> [SUPPLIED INFORMATION]
= Beginning of Section =

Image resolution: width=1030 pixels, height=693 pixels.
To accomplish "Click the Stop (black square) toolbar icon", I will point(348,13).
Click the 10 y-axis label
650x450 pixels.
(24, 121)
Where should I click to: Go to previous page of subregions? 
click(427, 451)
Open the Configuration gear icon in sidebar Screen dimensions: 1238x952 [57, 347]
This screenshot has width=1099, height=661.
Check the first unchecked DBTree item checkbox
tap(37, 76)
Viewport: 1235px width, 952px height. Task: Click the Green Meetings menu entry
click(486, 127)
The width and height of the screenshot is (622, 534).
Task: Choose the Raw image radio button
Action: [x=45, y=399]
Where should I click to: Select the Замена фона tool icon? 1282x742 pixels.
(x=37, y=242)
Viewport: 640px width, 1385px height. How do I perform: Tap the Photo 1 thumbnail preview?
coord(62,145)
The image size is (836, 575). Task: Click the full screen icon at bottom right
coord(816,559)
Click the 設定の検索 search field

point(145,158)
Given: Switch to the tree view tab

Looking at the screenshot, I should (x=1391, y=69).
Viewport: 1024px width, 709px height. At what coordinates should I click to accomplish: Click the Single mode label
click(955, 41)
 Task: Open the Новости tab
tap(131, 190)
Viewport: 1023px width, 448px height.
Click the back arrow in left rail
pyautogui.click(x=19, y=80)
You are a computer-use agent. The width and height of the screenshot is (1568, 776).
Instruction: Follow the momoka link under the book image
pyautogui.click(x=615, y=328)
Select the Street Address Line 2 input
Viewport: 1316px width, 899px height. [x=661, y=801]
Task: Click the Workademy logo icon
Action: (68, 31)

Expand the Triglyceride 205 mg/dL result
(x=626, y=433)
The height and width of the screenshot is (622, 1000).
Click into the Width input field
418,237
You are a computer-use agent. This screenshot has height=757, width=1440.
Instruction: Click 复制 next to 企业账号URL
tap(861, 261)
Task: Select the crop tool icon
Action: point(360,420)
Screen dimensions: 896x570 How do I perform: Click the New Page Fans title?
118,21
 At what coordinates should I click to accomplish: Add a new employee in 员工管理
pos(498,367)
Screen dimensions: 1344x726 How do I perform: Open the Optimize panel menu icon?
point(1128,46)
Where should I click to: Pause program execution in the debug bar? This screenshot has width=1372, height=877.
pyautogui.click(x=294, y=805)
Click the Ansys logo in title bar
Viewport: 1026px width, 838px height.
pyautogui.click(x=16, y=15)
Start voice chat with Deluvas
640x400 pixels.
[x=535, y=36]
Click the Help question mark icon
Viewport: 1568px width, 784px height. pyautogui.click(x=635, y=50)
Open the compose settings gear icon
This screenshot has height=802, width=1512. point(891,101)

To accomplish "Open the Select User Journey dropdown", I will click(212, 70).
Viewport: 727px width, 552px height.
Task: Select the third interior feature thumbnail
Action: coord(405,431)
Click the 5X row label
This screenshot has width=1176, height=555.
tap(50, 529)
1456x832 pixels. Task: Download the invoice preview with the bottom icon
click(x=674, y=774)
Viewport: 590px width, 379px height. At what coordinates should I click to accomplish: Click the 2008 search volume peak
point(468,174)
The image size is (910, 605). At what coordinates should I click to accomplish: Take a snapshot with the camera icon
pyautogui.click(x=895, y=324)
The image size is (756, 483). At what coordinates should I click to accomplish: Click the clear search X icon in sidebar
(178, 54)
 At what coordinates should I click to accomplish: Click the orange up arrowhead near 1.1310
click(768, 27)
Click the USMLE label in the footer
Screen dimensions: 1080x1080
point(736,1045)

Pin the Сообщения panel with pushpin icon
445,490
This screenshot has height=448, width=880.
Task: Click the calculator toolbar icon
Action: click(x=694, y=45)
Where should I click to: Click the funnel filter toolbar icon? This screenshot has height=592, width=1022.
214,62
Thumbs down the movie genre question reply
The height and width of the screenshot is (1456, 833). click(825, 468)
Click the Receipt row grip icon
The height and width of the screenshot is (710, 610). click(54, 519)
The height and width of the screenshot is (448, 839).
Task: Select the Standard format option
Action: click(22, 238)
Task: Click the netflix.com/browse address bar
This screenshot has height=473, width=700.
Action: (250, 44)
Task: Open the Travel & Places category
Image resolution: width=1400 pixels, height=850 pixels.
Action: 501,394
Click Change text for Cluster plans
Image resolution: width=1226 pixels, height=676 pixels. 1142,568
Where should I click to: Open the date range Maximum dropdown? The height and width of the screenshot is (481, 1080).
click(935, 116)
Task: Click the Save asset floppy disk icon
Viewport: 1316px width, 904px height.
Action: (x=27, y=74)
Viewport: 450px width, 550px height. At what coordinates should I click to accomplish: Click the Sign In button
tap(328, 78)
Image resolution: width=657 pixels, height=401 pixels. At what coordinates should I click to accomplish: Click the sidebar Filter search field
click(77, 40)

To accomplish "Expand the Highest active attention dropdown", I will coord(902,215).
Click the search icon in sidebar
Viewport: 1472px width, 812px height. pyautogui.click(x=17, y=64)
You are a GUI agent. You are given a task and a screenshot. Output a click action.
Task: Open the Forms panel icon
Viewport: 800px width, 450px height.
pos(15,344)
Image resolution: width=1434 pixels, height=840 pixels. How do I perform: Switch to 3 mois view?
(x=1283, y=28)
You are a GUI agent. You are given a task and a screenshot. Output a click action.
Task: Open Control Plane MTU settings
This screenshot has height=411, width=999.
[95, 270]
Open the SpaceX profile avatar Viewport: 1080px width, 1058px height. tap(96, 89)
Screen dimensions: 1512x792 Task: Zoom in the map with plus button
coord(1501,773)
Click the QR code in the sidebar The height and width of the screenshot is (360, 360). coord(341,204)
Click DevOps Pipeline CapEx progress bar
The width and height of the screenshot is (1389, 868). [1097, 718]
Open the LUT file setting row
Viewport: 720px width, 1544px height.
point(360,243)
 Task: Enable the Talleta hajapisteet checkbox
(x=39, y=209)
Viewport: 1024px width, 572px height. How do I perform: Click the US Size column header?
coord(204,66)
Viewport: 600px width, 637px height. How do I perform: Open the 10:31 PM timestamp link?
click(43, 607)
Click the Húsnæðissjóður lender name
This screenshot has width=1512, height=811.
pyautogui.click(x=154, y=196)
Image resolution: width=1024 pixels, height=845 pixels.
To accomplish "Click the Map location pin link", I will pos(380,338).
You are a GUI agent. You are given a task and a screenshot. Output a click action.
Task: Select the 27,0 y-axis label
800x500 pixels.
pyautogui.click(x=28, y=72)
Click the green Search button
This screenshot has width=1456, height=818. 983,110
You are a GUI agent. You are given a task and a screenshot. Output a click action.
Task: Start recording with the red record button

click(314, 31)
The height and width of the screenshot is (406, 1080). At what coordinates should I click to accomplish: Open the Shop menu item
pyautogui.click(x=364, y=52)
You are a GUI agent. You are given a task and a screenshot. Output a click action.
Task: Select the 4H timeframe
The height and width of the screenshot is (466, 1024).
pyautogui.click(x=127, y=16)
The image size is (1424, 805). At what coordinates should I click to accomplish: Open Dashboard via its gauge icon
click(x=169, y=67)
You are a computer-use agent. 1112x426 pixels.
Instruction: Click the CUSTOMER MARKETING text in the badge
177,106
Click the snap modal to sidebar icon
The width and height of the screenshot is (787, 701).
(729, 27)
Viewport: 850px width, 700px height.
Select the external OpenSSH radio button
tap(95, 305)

= End of Section =

> [TASK TO COMPLETE] Every record should be retyped so that it matches the original exactly.

> [WRITTEN RESPONSE]
Image resolution: width=1030 pixels, height=693 pixels.
To accomplish "Click the Stop (black square) toolbar icon", I will point(348,13).
Click the 10 y-axis label
650x450 pixels.
(24, 121)
Where should I click to: Go to previous page of subregions? 
click(427, 451)
Open the Configuration gear icon in sidebar Screen dimensions: 1238x952 [57, 347]
This screenshot has width=1099, height=661.
Check the first unchecked DBTree item checkbox
tap(37, 76)
Viewport: 1235px width, 952px height. Task: Click the Green Meetings menu entry
click(486, 127)
The width and height of the screenshot is (622, 534).
Task: Choose the Raw image radio button
Action: [x=45, y=399]
Where should I click to: Select the Замена фона tool icon? 1282x742 pixels.
(x=37, y=242)
Viewport: 640px width, 1385px height. How do I perform: Tap the Photo 1 thumbnail preview?
coord(62,145)
The image size is (836, 575). Task: Click the full screen icon at bottom right
coord(816,559)
Click the 設定の検索 search field

point(145,158)
Given: Switch to the tree view tab

Looking at the screenshot, I should (x=1391, y=69).
Viewport: 1024px width, 709px height. At what coordinates should I click to accomplish: Click the Single mode label
click(955, 41)
 Task: Open the Новости tab
tap(131, 190)
Viewport: 1023px width, 448px height.
Click the back arrow in left rail
pyautogui.click(x=19, y=80)
You are a computer-use agent. The width and height of the screenshot is (1568, 776).
Instruction: Follow the momoka link under the book image
pyautogui.click(x=615, y=328)
Select the Street Address Line 2 input
Viewport: 1316px width, 899px height. [x=661, y=801]
Task: Click the Workademy logo icon
Action: (68, 31)

Expand the Triglyceride 205 mg/dL result
(x=626, y=433)
The height and width of the screenshot is (622, 1000).
Click into the Width input field
418,237
You are a computer-use agent. This screenshot has height=757, width=1440.
Instruction: Click 复制 next to 企业账号URL
tap(861, 261)
Task: Select the crop tool icon
Action: point(360,420)
Screen dimensions: 896x570 How do I perform: Click the New Page Fans title?
118,21
 At what coordinates should I click to accomplish: Add a new employee in 员工管理
pos(498,367)
Screen dimensions: 1344x726 How do I perform: Open the Optimize panel menu icon?
point(1128,46)
Where should I click to: Pause program execution in the debug bar? This screenshot has width=1372, height=877.
pyautogui.click(x=294, y=805)
Click the Ansys logo in title bar
Viewport: 1026px width, 838px height.
pyautogui.click(x=16, y=15)
Start voice chat with Deluvas
640x400 pixels.
[x=535, y=36]
Click the Help question mark icon
Viewport: 1568px width, 784px height. pyautogui.click(x=635, y=50)
Open the compose settings gear icon
This screenshot has height=802, width=1512. point(891,101)

To accomplish "Open the Select User Journey dropdown", I will click(212, 70).
Viewport: 727px width, 552px height.
Task: Select the third interior feature thumbnail
Action: coord(405,431)
Click the 5X row label
This screenshot has width=1176, height=555.
tap(50, 529)
1456x832 pixels. Task: Download the invoice preview with the bottom icon
click(x=674, y=774)
Viewport: 590px width, 379px height. At what coordinates should I click to accomplish: Click the 2008 search volume peak
point(468,174)
The image size is (910, 605). At what coordinates should I click to accomplish: Take a snapshot with the camera icon
pyautogui.click(x=895, y=324)
The image size is (756, 483). At what coordinates should I click to accomplish: Click the clear search X icon in sidebar
(178, 54)
 At what coordinates should I click to accomplish: Click the orange up arrowhead near 1.1310
click(768, 27)
Click the USMLE label in the footer
Screen dimensions: 1080x1080
point(736,1045)

Pin the Сообщения panel with pushpin icon
445,490
This screenshot has height=448, width=880.
Task: Click the calculator toolbar icon
Action: click(x=694, y=45)
Where should I click to: Click the funnel filter toolbar icon? This screenshot has height=592, width=1022.
214,62
Thumbs down the movie genre question reply
The height and width of the screenshot is (1456, 833). click(825, 468)
Click the Receipt row grip icon
The height and width of the screenshot is (710, 610). click(54, 519)
The height and width of the screenshot is (448, 839).
Task: Select the Standard format option
Action: click(22, 238)
Task: Click the netflix.com/browse address bar
This screenshot has height=473, width=700.
Action: (250, 44)
Task: Open the Travel & Places category
Image resolution: width=1400 pixels, height=850 pixels.
Action: 501,394
Click Change text for Cluster plans
Image resolution: width=1226 pixels, height=676 pixels. 1142,568
Where should I click to: Open the date range Maximum dropdown? The height and width of the screenshot is (481, 1080).
click(935, 116)
Task: Click the Save asset floppy disk icon
Viewport: 1316px width, 904px height.
Action: (x=27, y=74)
Viewport: 450px width, 550px height. At what coordinates should I click to accomplish: Click the Sign In button
tap(328, 78)
Image resolution: width=657 pixels, height=401 pixels. At what coordinates should I click to accomplish: Click the sidebar Filter search field
click(77, 40)

To accomplish "Expand the Highest active attention dropdown", I will coord(902,215).
Click the search icon in sidebar
Viewport: 1472px width, 812px height. pyautogui.click(x=17, y=64)
You are a GUI agent. You are given a task and a screenshot. Output a click action.
Task: Open the Forms panel icon
Viewport: 800px width, 450px height.
pos(15,344)
Image resolution: width=1434 pixels, height=840 pixels. How do I perform: Switch to 3 mois view?
(x=1283, y=28)
You are a GUI agent. You are given a task and a screenshot. Output a click action.
Task: Open Control Plane MTU settings
This screenshot has height=411, width=999.
[95, 270]
Open the SpaceX profile avatar Viewport: 1080px width, 1058px height. tap(96, 89)
Screen dimensions: 1512x792 Task: Zoom in the map with plus button
coord(1501,773)
Click the QR code in the sidebar The height and width of the screenshot is (360, 360). coord(341,204)
Click DevOps Pipeline CapEx progress bar
The width and height of the screenshot is (1389, 868). [1097, 718]
Open the LUT file setting row
Viewport: 720px width, 1544px height.
point(360,243)
 Task: Enable the Talleta hajapisteet checkbox
(x=39, y=209)
Viewport: 1024px width, 572px height. How do I perform: Click the US Size column header?
coord(204,66)
Viewport: 600px width, 637px height. How do I perform: Open the 10:31 PM timestamp link?
click(43, 607)
Click the Húsnæðissjóður lender name
This screenshot has width=1512, height=811.
pyautogui.click(x=154, y=196)
Image resolution: width=1024 pixels, height=845 pixels.
To accomplish "Click the Map location pin link", I will pos(380,338).
You are a GUI agent. You are given a task and a screenshot. Output a click action.
Task: Select the 27,0 y-axis label
800x500 pixels.
pyautogui.click(x=28, y=72)
Click the green Search button
This screenshot has width=1456, height=818. 983,110
You are a GUI agent. You are given a task and a screenshot. Output a click action.
Task: Start recording with the red record button

click(314, 31)
The height and width of the screenshot is (406, 1080). At what coordinates should I click to accomplish: Open the Shop menu item
pyautogui.click(x=364, y=52)
You are a GUI agent. You are given a task and a screenshot. Output a click action.
Task: Select the 4H timeframe
The height and width of the screenshot is (466, 1024).
pyautogui.click(x=127, y=16)
The image size is (1424, 805). At what coordinates should I click to accomplish: Open Dashboard via its gauge icon
click(x=169, y=67)
You are a computer-use agent. 1112x426 pixels.
Instruction: Click the CUSTOMER MARKETING text in the badge
177,106
Click the snap modal to sidebar icon
The width and height of the screenshot is (787, 701).
(729, 27)
Viewport: 850px width, 700px height.
Select the external OpenSSH radio button
tap(95, 305)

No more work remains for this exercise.